黑格尔思辨哲学中真理与信仰的统一性探析

2022-06-11 18:12裴雨墨
西部学刊 2022年9期
关键词:统一性真理黑格尔

摘要:在德国古典哲学中,康德视真理与信仰为本体对象,谢林主张用天才的“理性直观”来把握真理与信仰的内容,从而导致了哲学在真理和信仰面前,要么沦为超越知识界限的“不可知”,要么走向了超越逻辑的神秘主义。黑格尔在思辨思维的层次上,完成了真理与信仰的基于“绝对理念”的统一。在黑格尔看来,绝对理念是纯粹真理本身,信仰以表象的方式达至真理,哲学以概念的方式达至真理。黑格尔用“绝对理念”统一了“宗教之信”与“哲学之真”。但是,黑格尔的“现实的自我意识”运动只是“无人身的理性”的自我运动。特别是当真理以“概念”的方式表达、实现时,真理本身更成为一切神秘性中最令人困惑的神秘物,而这也正是黑格尔真理与信仰思辨统一的局限所在。
--------------------------------
给定指令 A: 请一字不差地摘录上文黑格尔论文摘要中的一段:以含有“2022-06-11 18:12裴雨墨”的词语开头,到“理与信仰思辨统一的局限所在。”结束。

词语与元素位置数据
--------------------------------
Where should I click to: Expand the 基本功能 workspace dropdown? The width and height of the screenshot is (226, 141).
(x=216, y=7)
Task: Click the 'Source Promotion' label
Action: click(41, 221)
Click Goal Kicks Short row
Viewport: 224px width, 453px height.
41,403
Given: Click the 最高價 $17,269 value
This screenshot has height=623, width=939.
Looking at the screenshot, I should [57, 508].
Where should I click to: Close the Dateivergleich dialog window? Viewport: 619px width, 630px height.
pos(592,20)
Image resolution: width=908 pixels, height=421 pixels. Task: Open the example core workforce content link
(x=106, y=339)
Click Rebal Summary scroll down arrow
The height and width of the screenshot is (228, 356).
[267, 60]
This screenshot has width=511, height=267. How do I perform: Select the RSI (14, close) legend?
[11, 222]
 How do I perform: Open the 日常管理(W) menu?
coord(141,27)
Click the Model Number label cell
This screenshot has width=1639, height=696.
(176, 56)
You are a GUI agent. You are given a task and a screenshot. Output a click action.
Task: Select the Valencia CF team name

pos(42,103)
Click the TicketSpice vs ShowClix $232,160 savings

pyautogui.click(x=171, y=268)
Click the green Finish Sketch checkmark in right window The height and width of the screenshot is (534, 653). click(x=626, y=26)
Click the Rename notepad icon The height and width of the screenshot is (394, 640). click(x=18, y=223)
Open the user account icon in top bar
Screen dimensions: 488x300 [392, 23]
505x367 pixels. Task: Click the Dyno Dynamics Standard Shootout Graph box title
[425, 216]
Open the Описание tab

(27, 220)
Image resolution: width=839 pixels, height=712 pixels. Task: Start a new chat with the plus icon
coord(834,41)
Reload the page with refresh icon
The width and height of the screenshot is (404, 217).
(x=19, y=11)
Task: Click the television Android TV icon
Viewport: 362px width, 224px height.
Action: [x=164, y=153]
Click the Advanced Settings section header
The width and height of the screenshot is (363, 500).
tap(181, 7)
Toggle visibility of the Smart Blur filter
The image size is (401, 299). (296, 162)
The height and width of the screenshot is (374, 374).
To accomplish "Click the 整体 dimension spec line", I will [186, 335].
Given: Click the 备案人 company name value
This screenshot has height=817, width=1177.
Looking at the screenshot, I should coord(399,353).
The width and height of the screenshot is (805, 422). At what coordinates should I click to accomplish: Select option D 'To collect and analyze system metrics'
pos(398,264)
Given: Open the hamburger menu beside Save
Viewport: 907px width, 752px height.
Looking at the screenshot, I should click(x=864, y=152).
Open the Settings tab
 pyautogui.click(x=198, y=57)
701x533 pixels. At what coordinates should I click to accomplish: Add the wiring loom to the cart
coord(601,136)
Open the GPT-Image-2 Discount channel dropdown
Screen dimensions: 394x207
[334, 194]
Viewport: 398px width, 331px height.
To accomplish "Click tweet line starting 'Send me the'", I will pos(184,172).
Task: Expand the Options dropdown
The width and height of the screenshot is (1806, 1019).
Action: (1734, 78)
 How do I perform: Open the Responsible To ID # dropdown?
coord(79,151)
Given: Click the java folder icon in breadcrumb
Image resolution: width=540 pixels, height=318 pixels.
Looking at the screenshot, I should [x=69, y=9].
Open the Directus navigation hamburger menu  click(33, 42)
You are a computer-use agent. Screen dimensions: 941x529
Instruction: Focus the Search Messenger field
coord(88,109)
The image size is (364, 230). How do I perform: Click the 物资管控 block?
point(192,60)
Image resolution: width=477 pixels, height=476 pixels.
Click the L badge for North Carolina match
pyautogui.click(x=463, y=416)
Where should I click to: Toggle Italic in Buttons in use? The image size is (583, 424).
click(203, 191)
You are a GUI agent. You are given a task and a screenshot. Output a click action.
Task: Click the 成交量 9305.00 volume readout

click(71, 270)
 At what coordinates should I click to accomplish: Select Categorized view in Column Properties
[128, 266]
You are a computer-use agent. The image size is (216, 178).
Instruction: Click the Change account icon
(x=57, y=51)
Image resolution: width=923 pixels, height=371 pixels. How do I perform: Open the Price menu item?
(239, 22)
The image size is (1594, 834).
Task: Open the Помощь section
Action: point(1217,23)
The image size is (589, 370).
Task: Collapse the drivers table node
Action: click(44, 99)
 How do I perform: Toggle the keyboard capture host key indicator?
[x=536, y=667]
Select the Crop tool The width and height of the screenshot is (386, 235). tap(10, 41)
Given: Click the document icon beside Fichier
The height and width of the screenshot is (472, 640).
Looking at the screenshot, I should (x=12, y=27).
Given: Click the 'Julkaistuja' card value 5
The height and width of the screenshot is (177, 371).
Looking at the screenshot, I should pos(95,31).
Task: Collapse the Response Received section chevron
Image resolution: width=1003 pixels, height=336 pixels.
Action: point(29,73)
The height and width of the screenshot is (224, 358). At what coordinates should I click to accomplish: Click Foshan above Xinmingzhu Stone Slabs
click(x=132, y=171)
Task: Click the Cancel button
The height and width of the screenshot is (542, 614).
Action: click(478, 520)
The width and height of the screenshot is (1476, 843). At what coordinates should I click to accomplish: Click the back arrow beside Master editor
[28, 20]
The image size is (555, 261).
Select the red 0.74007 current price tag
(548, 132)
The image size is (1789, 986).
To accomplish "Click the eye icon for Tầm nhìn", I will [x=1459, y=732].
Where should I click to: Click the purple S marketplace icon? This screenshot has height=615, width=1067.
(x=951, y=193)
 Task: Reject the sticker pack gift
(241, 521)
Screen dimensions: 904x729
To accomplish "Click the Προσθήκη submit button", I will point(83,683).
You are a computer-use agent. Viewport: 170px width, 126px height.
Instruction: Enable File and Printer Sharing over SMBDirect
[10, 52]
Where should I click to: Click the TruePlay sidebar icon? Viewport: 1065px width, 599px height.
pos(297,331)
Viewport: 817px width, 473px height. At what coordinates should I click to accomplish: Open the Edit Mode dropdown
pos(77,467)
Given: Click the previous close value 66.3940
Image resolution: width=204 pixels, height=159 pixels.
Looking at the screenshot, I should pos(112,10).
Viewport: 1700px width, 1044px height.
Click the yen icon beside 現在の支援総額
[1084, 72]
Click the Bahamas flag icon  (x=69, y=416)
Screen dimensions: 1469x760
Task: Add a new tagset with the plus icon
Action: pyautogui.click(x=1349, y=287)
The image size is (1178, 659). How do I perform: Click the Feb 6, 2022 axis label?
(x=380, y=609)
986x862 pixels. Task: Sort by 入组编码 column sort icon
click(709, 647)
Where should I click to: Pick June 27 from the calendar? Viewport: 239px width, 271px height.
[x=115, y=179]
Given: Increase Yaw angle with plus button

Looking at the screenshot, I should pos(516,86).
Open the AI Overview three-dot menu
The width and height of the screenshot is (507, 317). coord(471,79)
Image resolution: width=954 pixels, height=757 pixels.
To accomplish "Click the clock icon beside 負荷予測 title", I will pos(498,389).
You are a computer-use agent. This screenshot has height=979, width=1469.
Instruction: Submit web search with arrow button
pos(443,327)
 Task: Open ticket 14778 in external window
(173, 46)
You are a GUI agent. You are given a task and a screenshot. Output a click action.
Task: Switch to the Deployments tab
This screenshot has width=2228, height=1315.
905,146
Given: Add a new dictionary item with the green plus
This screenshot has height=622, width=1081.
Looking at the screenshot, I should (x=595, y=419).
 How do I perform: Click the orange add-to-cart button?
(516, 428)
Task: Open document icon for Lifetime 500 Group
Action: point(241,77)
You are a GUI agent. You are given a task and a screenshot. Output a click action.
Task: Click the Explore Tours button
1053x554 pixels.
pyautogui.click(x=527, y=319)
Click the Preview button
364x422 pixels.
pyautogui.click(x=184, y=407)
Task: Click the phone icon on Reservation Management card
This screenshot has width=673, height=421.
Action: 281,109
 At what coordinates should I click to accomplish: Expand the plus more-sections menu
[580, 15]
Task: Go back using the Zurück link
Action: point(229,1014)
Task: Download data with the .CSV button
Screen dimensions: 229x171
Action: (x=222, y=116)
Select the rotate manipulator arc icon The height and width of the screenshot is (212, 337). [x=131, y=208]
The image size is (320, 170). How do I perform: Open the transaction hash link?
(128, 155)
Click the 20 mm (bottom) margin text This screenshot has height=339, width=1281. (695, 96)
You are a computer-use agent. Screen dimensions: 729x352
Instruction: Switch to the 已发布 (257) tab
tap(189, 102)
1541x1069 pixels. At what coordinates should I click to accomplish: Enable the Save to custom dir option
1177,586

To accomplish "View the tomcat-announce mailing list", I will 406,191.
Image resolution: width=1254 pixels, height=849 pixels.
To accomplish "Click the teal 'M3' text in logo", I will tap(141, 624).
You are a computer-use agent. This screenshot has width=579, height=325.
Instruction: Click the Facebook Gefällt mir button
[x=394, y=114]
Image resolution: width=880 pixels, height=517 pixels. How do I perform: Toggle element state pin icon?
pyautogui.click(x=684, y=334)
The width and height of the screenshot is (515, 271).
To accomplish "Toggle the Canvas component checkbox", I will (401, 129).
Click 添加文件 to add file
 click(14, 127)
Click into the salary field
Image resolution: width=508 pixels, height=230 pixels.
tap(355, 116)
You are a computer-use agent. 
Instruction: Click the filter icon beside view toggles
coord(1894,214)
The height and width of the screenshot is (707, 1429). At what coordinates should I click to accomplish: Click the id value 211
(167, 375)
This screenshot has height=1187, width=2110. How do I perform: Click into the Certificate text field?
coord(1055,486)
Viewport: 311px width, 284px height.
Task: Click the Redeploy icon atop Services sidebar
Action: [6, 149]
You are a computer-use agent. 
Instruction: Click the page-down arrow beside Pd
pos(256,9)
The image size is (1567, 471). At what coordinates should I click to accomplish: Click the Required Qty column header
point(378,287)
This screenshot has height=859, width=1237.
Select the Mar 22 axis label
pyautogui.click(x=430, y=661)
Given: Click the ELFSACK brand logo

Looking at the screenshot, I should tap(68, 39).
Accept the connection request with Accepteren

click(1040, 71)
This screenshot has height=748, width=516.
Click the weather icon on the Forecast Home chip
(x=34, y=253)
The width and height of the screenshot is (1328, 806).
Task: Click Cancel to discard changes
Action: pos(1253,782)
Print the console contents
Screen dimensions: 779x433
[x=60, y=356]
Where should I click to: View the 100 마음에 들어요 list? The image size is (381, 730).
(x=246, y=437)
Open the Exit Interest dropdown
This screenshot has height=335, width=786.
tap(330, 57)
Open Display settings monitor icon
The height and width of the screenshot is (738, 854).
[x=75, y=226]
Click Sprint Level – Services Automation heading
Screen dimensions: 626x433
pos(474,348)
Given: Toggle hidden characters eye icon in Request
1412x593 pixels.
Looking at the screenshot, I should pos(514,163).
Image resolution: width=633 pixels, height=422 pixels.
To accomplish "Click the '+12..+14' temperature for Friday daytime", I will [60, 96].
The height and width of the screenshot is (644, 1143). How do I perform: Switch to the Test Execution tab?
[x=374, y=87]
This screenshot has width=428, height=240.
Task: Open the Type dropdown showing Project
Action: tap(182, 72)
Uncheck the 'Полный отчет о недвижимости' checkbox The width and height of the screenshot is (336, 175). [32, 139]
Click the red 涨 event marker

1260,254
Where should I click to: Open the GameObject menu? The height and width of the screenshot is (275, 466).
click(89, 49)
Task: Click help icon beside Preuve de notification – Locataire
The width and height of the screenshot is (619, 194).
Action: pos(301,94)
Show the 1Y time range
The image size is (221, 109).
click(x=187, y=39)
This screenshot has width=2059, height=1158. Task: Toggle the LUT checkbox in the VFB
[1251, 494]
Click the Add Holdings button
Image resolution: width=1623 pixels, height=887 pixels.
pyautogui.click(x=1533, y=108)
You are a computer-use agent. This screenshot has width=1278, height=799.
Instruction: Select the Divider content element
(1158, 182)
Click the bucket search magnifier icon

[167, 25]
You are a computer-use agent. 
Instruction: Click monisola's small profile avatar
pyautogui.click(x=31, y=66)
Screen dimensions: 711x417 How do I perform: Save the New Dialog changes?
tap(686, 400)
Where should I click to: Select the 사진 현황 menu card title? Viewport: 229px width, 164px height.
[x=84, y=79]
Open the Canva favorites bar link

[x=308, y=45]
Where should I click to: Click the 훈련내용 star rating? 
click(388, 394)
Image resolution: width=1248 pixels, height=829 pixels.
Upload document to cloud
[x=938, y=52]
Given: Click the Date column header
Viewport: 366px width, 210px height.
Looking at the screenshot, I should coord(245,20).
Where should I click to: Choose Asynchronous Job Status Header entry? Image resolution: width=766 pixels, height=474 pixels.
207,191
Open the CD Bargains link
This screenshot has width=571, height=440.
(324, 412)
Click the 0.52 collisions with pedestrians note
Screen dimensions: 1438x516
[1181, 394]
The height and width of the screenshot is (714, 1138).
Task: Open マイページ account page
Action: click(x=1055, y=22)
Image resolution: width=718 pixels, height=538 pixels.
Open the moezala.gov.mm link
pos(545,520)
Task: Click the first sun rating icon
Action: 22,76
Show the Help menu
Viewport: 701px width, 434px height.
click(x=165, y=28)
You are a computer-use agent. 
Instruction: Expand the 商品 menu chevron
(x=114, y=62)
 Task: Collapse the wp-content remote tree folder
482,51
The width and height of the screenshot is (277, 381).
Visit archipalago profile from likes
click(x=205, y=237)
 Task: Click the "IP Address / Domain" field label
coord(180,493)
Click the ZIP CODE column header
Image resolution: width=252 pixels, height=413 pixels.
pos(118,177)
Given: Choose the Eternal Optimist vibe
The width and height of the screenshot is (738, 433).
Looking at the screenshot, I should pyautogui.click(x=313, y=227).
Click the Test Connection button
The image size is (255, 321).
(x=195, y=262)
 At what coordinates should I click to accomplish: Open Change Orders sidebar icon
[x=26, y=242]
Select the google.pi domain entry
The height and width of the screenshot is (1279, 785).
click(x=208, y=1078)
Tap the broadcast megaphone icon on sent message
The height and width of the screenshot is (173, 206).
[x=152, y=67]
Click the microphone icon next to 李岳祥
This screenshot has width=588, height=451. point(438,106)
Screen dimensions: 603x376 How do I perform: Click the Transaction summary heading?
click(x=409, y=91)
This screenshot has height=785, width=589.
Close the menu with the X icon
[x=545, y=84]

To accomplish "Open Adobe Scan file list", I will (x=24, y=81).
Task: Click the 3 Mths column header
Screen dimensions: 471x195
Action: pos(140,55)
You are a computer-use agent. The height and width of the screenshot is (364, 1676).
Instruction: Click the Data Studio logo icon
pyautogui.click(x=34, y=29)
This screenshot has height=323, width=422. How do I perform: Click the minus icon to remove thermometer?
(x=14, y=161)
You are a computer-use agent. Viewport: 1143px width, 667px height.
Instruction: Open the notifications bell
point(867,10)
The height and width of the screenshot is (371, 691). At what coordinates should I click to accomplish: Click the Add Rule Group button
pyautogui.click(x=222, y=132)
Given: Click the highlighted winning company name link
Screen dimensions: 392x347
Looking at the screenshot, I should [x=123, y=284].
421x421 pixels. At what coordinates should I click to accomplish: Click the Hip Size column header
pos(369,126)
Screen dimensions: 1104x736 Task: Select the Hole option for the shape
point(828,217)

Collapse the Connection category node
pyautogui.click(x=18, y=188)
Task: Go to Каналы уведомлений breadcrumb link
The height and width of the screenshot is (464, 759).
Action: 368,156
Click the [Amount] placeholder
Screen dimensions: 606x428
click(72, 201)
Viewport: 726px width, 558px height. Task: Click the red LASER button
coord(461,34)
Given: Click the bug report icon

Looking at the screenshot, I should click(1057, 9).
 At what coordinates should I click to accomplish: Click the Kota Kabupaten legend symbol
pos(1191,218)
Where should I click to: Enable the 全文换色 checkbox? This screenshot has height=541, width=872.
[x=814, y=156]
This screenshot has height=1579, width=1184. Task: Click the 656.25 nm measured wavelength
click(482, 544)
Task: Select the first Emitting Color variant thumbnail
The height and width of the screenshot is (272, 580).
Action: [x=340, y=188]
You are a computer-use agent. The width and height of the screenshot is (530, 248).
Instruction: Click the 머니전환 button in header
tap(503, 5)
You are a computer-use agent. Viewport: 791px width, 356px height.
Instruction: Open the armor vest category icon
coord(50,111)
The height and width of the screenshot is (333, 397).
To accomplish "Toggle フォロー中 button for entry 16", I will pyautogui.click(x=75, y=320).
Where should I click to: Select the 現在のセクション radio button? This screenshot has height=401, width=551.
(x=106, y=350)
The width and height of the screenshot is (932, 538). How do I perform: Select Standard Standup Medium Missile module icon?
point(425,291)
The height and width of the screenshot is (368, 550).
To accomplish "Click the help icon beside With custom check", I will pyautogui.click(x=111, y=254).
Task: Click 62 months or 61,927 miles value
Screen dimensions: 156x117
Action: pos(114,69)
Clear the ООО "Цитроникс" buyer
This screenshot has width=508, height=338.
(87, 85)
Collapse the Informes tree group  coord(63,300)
--------------------------------
给定指令 B: 把上面记录中从含有“Where should I click to: Toggle”的那一行起、到含有“will [x=1459, y=732].”的那一行止的各行(首尾两行都算在内)转换成编号列表,空行不列入,其余各行不要列出。

完整答案 A:
2022-06-11 18:12裴雨墨
西部学刊 2022年9期
关键词:统一性真理黑格尔

摘要:在德国古典哲学中,康德视真理与信仰为本体对象,谢林主张用天才的“理性直观”来把握真理与信仰的内容,从而导致了哲学在真理和信仰面前,要么沦为超越知识界限的“不可知”,要么走向了超越逻辑的神秘主义。黑格尔在思辨思维的层次上,完成了真理与信仰的基于“绝对理念”的统一。在黑格尔看来,绝对理念是纯粹真理本身,信仰以表象的方式达至真理,哲学以概念的方式达至真理。黑格尔用“绝对理念”统一了“宗教之信”与“哲学之真”。但是,黑格尔的“现实的自我意识”运动只是“无人身的理性”的自我运动。特别是当真理以“概念”的方式表达、实现时,真理本身更成为一切神秘性中最令人困惑的神秘物,而这也正是黑格尔真理与信仰思辨统一的局限所在。

完整答案 B:
1. Where should I click to: Toggle Italic in Buttons in use? The image size is (583, 424).
2. click(203, 191)
3. You are a GUI agent. You are given a task and a screenshot. Output a click action.
4. Task: Click the 成交量 9305.00 volume readout
5. click(71, 270)
6.  At what coordinates should I click to accomplish: Select Categorized view in Column Properties
7. [128, 266]
8. You are a computer-use agent. The image size is (216, 178).
9. Instruction: Click the Change account icon
10. (x=57, y=51)
11. Image resolution: width=923 pixels, height=371 pixels. How do I perform: Open the Price menu item?
12. (239, 22)
13. The image size is (1594, 834).
14. Task: Open the Помощь section
15. Action: point(1217,23)
16. The image size is (589, 370).
17. Task: Collapse the drivers table node
18. Action: click(44, 99)
19.  How do I perform: Toggle the keyboard capture host key indicator?
20. [x=536, y=667]
21. Select the Crop tool The width and height of the screenshot is (386, 235). tap(10, 41)
22. Given: Click the document icon beside Fichier
23. The height and width of the screenshot is (472, 640).
24. Looking at the screenshot, I should (x=12, y=27).
25. Given: Click the 'Julkaistuja' card value 5
26. The height and width of the screenshot is (177, 371).
27. Looking at the screenshot, I should pos(95,31).
28. Task: Collapse the Response Received section chevron
29. Image resolution: width=1003 pixels, height=336 pixels.
30. Action: point(29,73)
31. The height and width of the screenshot is (224, 358). At what coordinates should I click to accomplish: Click Foshan above Xinmingzhu Stone Slabs
32. click(x=132, y=171)
33. Task: Click the Cancel button
34. The height and width of the screenshot is (542, 614).
35. Action: click(478, 520)
36. The width and height of the screenshot is (1476, 843). At what coordinates should I click to accomplish: Click the back arrow beside Master editor
37. [28, 20]
38. The image size is (555, 261).
39. Select the red 0.74007 current price tag
40. (548, 132)
41. The image size is (1789, 986).
42. To accomplish "Click the eye icon for Tầm nhìn", I will [x=1459, y=732].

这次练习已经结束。